Regime Change and Revolutionary Entrepreneurs

How does rebel violence foment revolution?

In many settings, campaigns of asymmetric violence appear to foment massive uprisings. For instance, the National Liberation Front’s terrorist campaign helped to spark the Algerian War of Independence. Violence by Aftentine guerilla groups in the late 1960s and early 1970s led to much larger-scale insurgency by the mid-1970s. Terrorist tactics and other forms of violent agitation by Russian revolutionaries helped set the stage for the “spontaneous” uprising of 1905 and 1917.

To account for this relationship, Bueno de Mesquita starts by imagining a citizen with anti-regime feelings who is considering joining a revolutionary movement. She wants to join only if the movement is sufficiently likely to succeed. Success depends on many people mobilizing. So this citizen is looking for information about how many of her fellow citizens feel similarly.

Into this setting steps a revolutionary vanguard. The vanguard wants to persuade citizens to join the fight. To do so, it must convince them that many other citizens will do likewise.

The tool the vanguard has at its disposal is insurgent violence, such as guerilla or terrorist attacks. The vanguard are, to paraphrase Mao, fish swimming in the sea of the people—depending on regular citizens for material support, safe havens, information, and recruits. As a result, acts of violence may be persuasive to a citizen considering whether to join the movement. If the vanguard is able to pull off many attacks, it must be that they have significant support and the revolution is likely to succeed. Hence, even relatively small scale vanguard violence facilitates mobilization and may spark seemingly spontaneous, large-scale uprisings.

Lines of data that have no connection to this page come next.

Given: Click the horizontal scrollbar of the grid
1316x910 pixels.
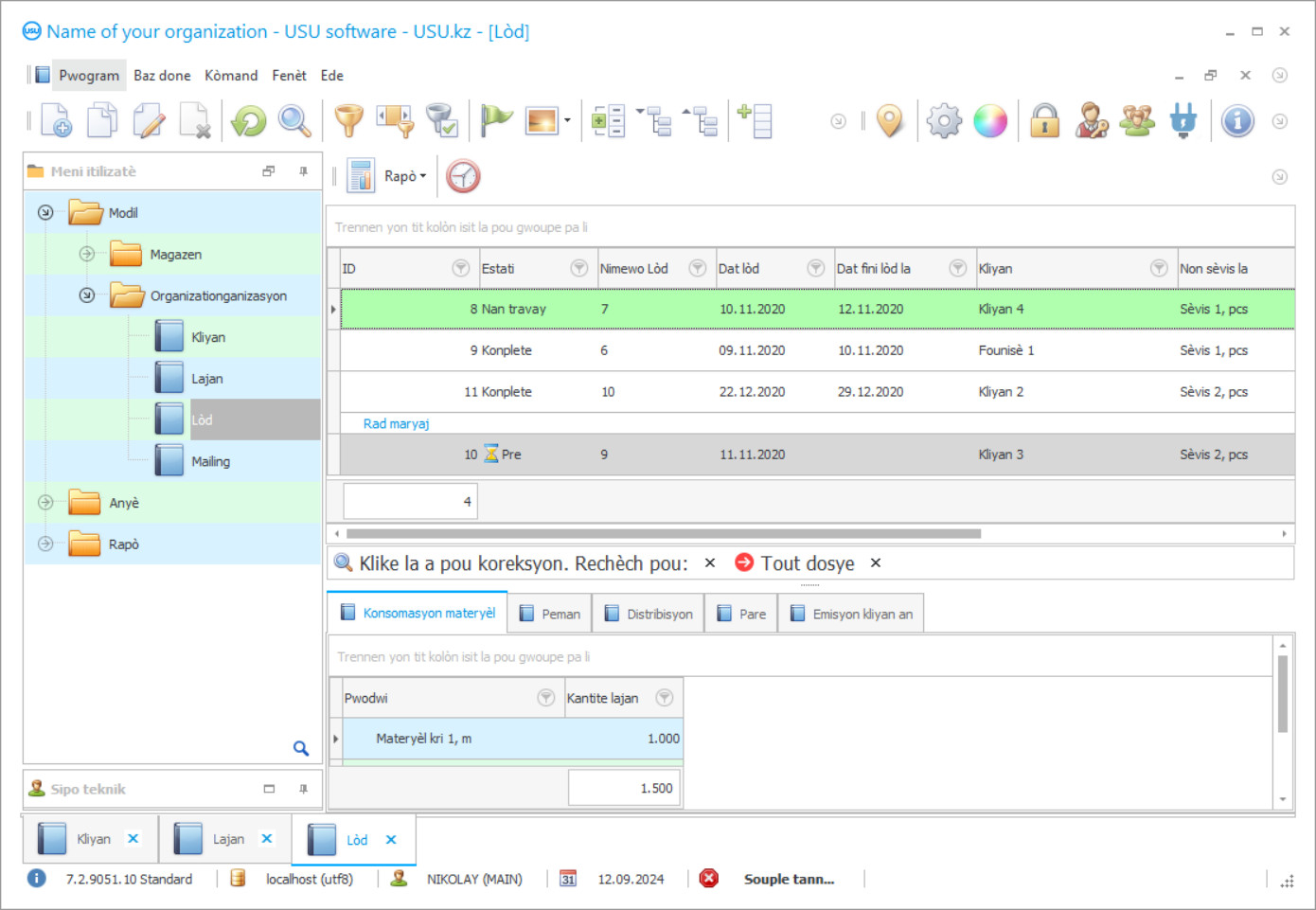Looking at the screenshot, I should (x=663, y=534).
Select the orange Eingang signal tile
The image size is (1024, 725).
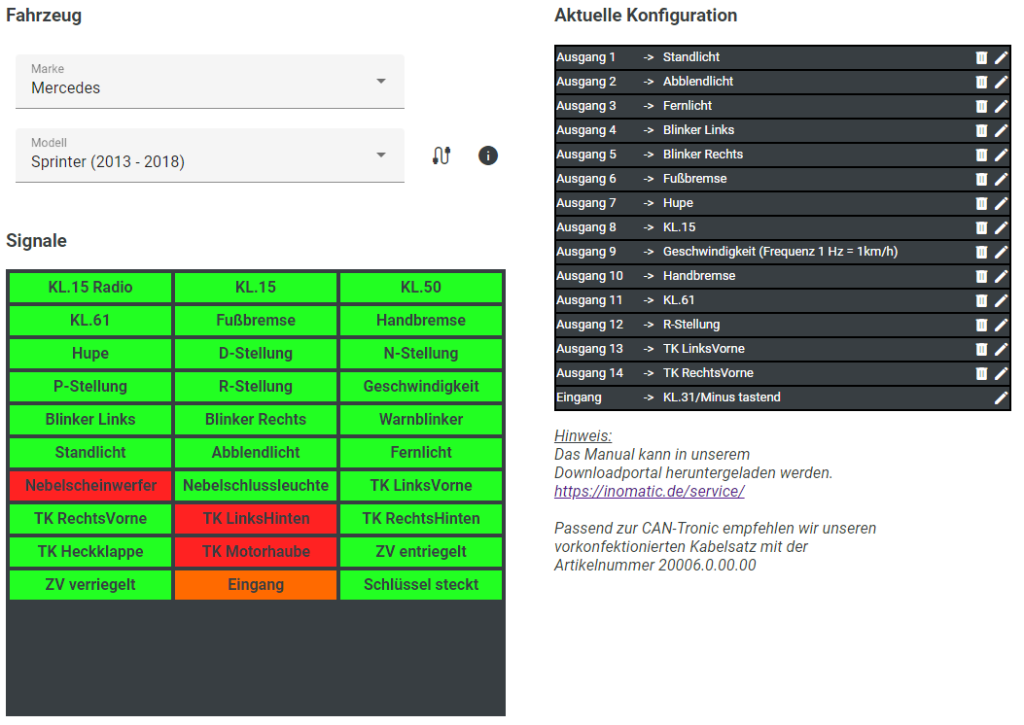point(256,585)
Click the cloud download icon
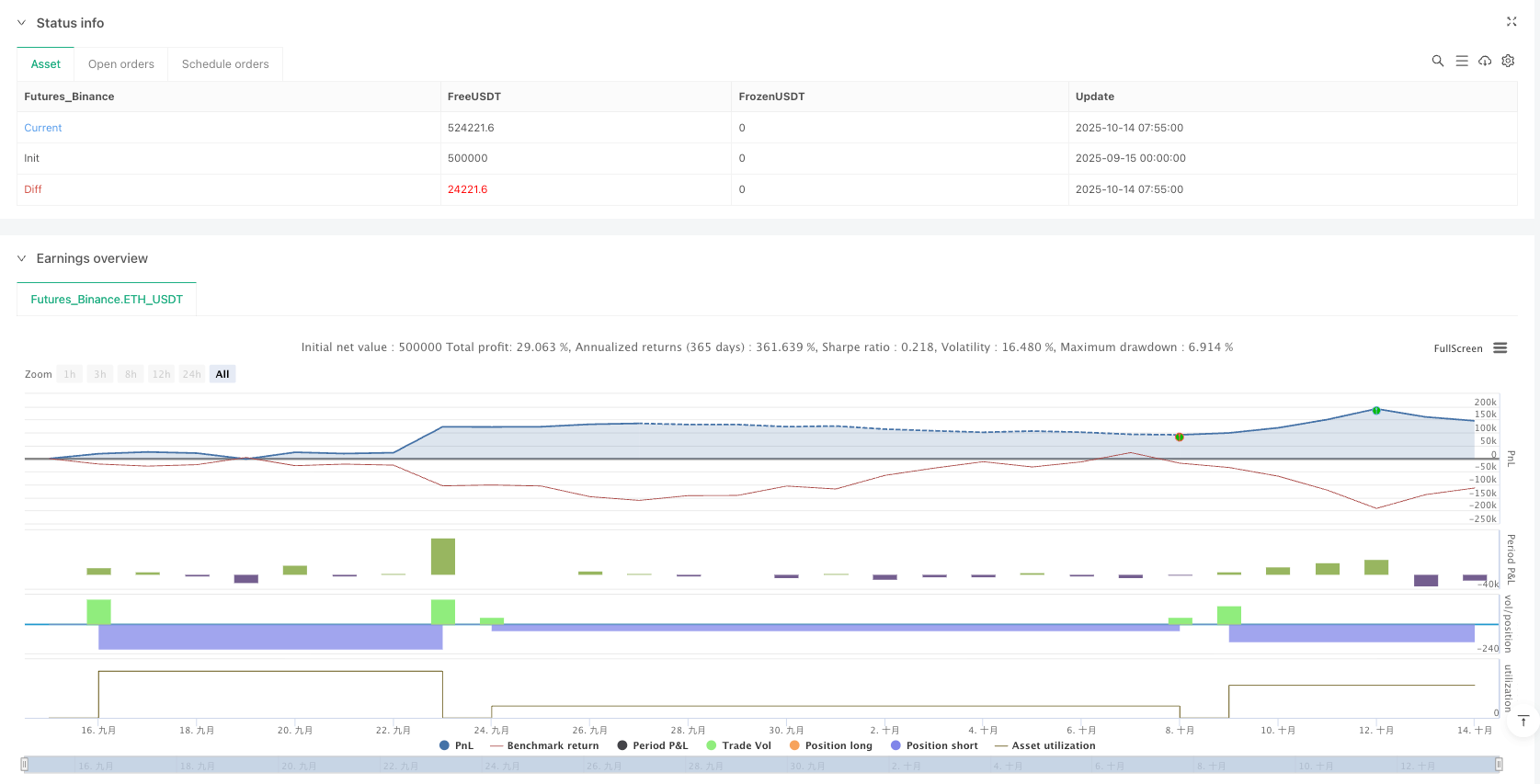 pyautogui.click(x=1485, y=61)
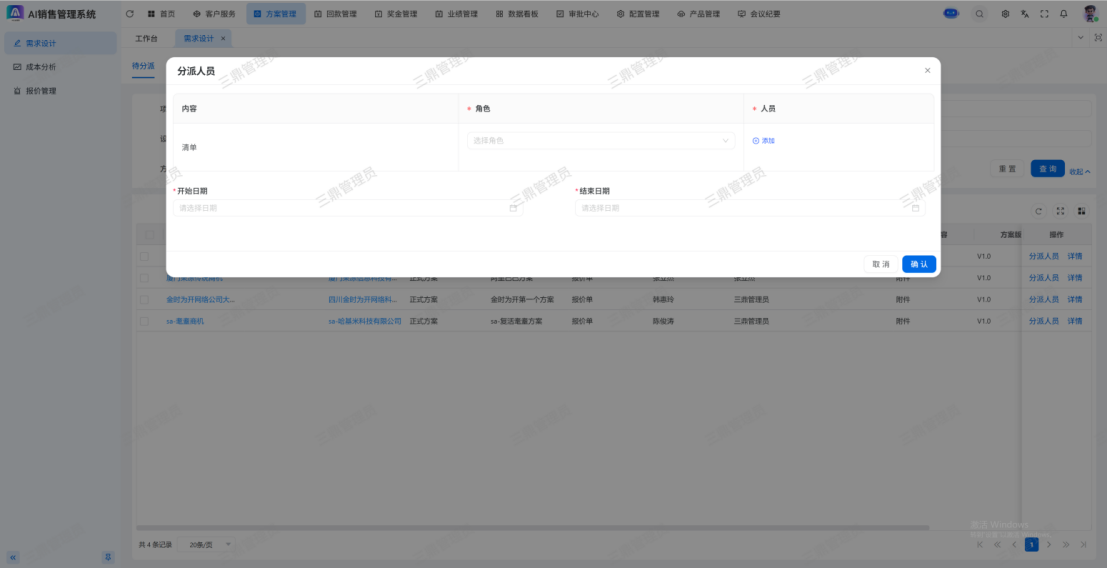Click the search icon in top bar
This screenshot has width=1108, height=569.
click(979, 14)
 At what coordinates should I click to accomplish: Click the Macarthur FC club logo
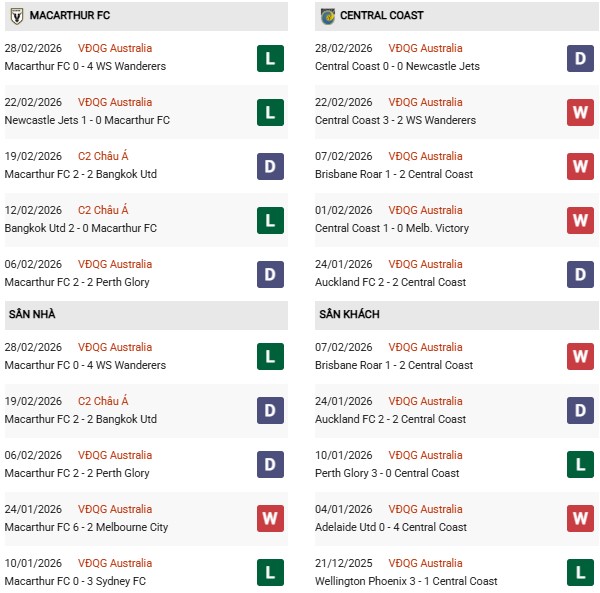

In addition to providing a way to think about how rebel violence foments revolution, Bueno de Mesquita’s model contributes more broadly to ongoing debates about the origins of political violence. In particular, it has implications for empirical literatures attempting to assess the extent to which structural factors—e.g., regime capacity, international pressure, grievances, the economy—are “root causes” or political violence. The model also highlights a difficulty in assessing the efficacy of vanguards. While the model shows a mechanism by which vanguard violence might be efficacious, it also predicts the presence of selection effects. Revolutionary vanguards only emerge in societies that are already prone to regime change. Thus, even if vanguard violence is relatively ineffective, a society with a more active vanguard will be more likely to have a successful revolution (all else equal) than a society without one. Hence, a correlation between vanguard activity and high levels of revolutionary mobilization may not constitute evidence for the causal efficacy of vanguards.